Der Angriff ist von einem interessierten Hobbyisten und erst recht von motivierten Kriminellen in kurzer Zeit und mit geringem Aufwand ausführbar. Daher ist das Risiko des weiteren Missbrauchs als hoch einzuschätzen.
Nachdem die Anbieter in der Vergangenheit auf die neue Wunderwaffe „KI-Prüfung“ verwiesen, konstatiert Tschirsich: „Die Annahme, dass moderne Video-Ident-Verfahren die bekannten Schwächen ‚durch den Einsatz von künstlicher Intelligenz‘ beheben können, hat sich in der Praxis als falsch herausgestellt.“
„Im Lichte dieser Entdeckungen wäre es fahrlässig, dort weiter auf Video-Ident zu setzen, wo durch Missbrauch potentiell nicht wiedergutzumachende Schäden eintreten können – zum Beispiel durch unbefugte Offenbarung intimster Gesundheitsdaten“, sagte Tschirsich. Zudem müssen Verantwortliche nun abwägen, wie mit bereits durchgeführten Identitätsfeststellungen umzugehen ist.
Nachdem die Aufsichtsbehörden der betroffenen Dienstleister am Anfang der Woche über die Sicherheitsprobleme informiert wurden, hat die gematik inzwischen reagiert und „untersagt bis auf Weiteres Nutzung von Video-Ident-Verfahren in der Telematikinfrastruktur“.
Besonders bitter ist die jetzige Situation mit Blick auf die vergangenen Jahre: Zuerst wird der teure elektronische Personalausweis mit dem Versprechen eingeführt, einen besseren Schutz vor Identitätsdiebstahl im Internet zu schaffen. Das Projekt erwies sich als Rohrkrepierer. Kaum jemand nutzt auch nach zehn Jahren die sichere Online-Identifizierung, die der Personalausweis beinhaltet und die jeder einzelne Besitzer auch mit einem vervielfachten Preis bezahlt hat.

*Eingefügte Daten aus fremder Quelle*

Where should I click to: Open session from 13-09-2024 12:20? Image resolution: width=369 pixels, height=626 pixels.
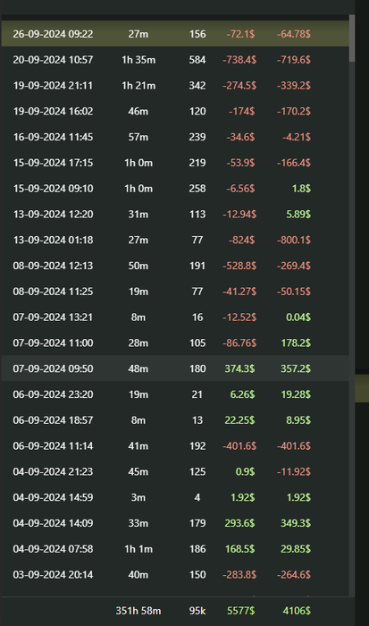[x=175, y=215]
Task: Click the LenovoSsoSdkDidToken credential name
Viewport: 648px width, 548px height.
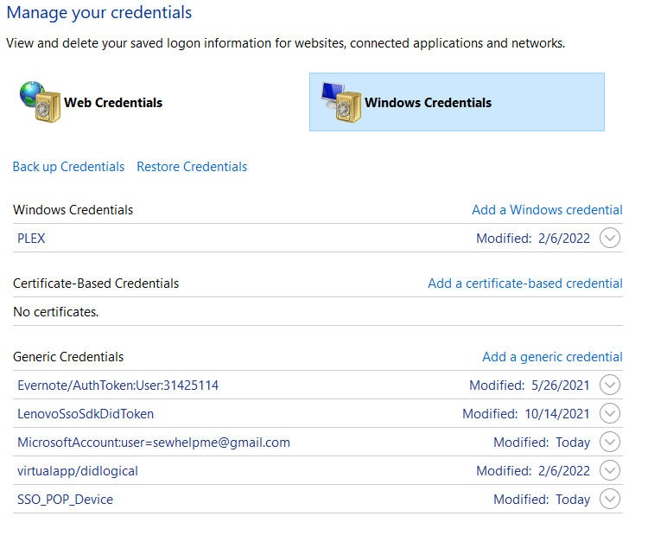Action: (86, 414)
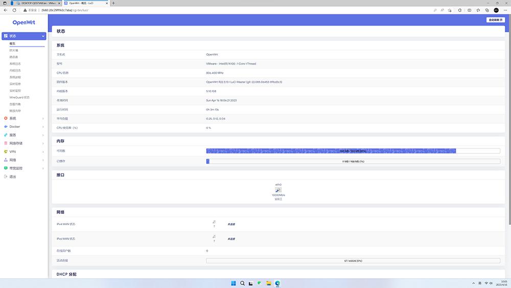This screenshot has height=288, width=511.
Task: Click the 可用数 memory usage bar
Action: (353, 151)
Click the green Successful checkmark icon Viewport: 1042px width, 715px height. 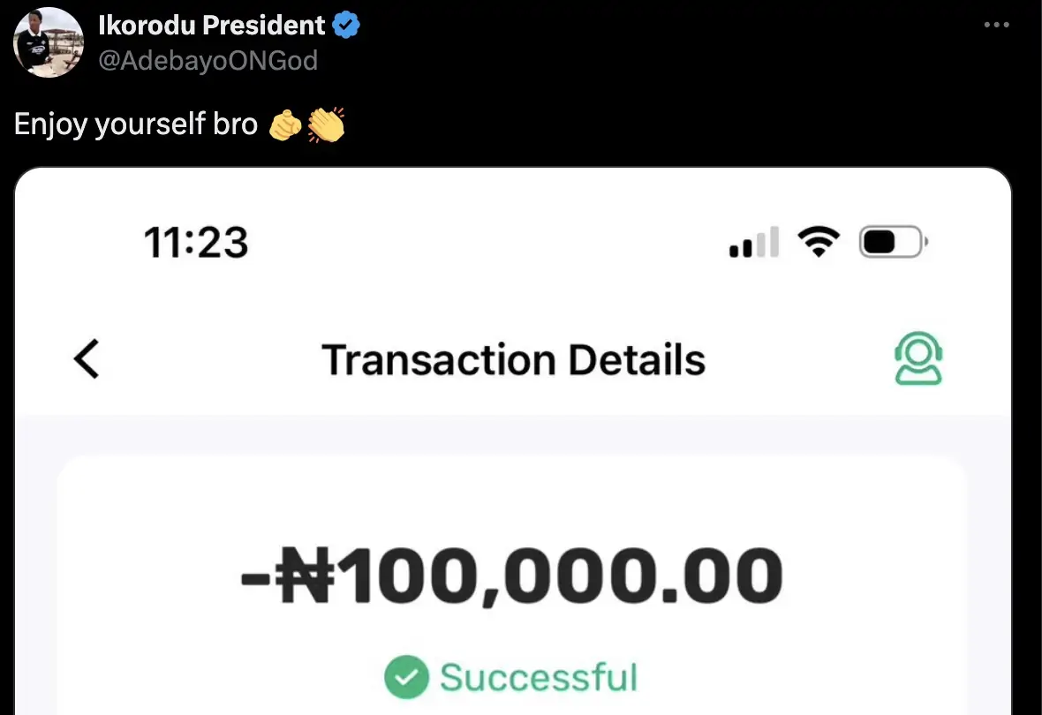point(405,677)
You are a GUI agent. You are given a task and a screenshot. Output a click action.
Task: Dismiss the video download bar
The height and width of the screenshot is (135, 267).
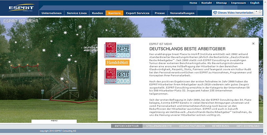pos(260,12)
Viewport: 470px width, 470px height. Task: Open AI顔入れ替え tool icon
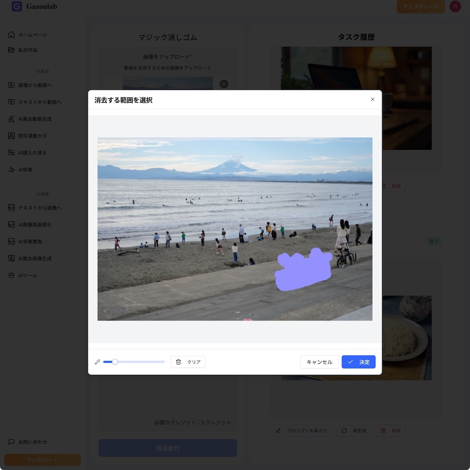coord(11,153)

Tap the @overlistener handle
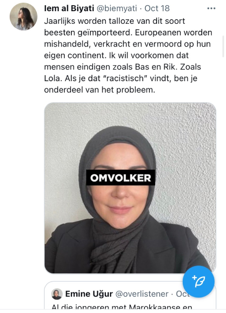[x=142, y=294]
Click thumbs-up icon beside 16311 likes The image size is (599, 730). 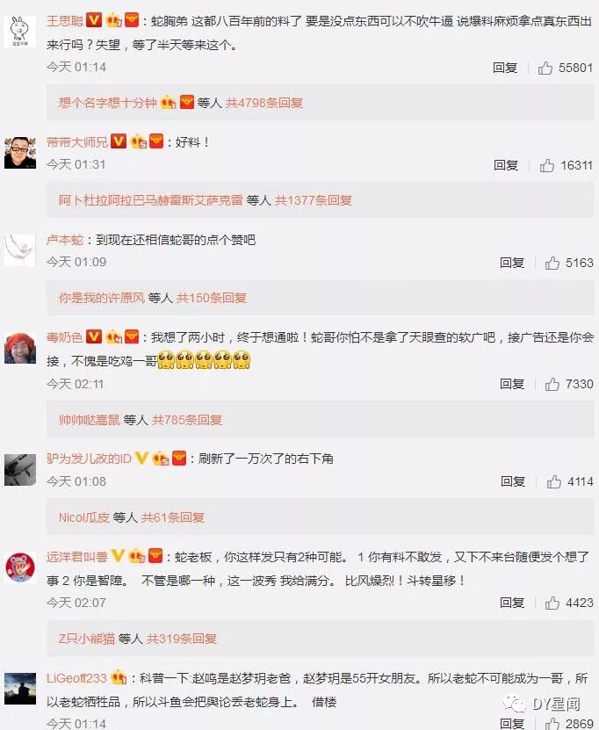coord(547,166)
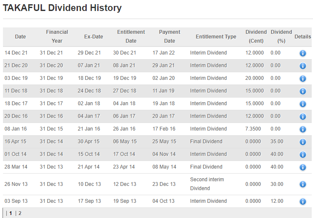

Stattdessen kam ein nun nachgewiesen unsicheres Video-Ident-Verfahren mit eklatanten Lücken zum Einsatz, gegen das auch grundsätzliche Bedenken bestehen: Im Rahmen der Identitätsüberprüfung fallen bei den Dienstleistern beispielsweise biometrische Informationen an. Ein selektives Offenbaren nur der für den Identifikationsvorgang notwendigen Informationen, welches im elektronischen Personalausweis von Anfang an eingebaut wurde, ist hier nicht einmal vorgesehen. Denn mit dem Personalausweis kam zwar auch eine zwangsweise Erfassung biometrischer Daten, zum Identitätsnachweis im Geschäftsverkehr werden sie aber gerade nicht transferiert.
Es wird Zeit für ein Ende der Beweislastumkehr: Nicht die Betroffenen sollten Schwächen der Systeme nachweisen müssen, die Verfahrensbetreiber sollten vielmehr verpflichtet werden, deren Sicherheit nach anerkannten Regeln zu belegen.
Die Erfüllung bestehender und neuer Anforderungen sollte künftig durch unabhängige Tests unter realen Angriffsbedingungen regelmäßig nachgewiesen werden. Insbesondere bedarf jede Aussage zur Wirksamkeit von Gegenmaßnahmen gesicherter Evidenz. Die bloße Behauptung, man habe etwas KI drübergesprenkelt, darf nicht mehr ausreichen.
Es empfiehlt sich zudem, bereits die Empfehlungen des Bundesbeauftragten für den Datenschutz und die Informationsfreiheit zu beachten, bevor in einfacher Weise durchführbare Angriffe praktisch demonstriert werden. Dieser hatte nämlich den Einsatz von Video-Ident zur Absicherung von Gesundheitsdaten überall dort für datenschutzrechtlich unzulässig erklärt, wo sehr hoher Schutzbedarf besteht – und das bereits 2020.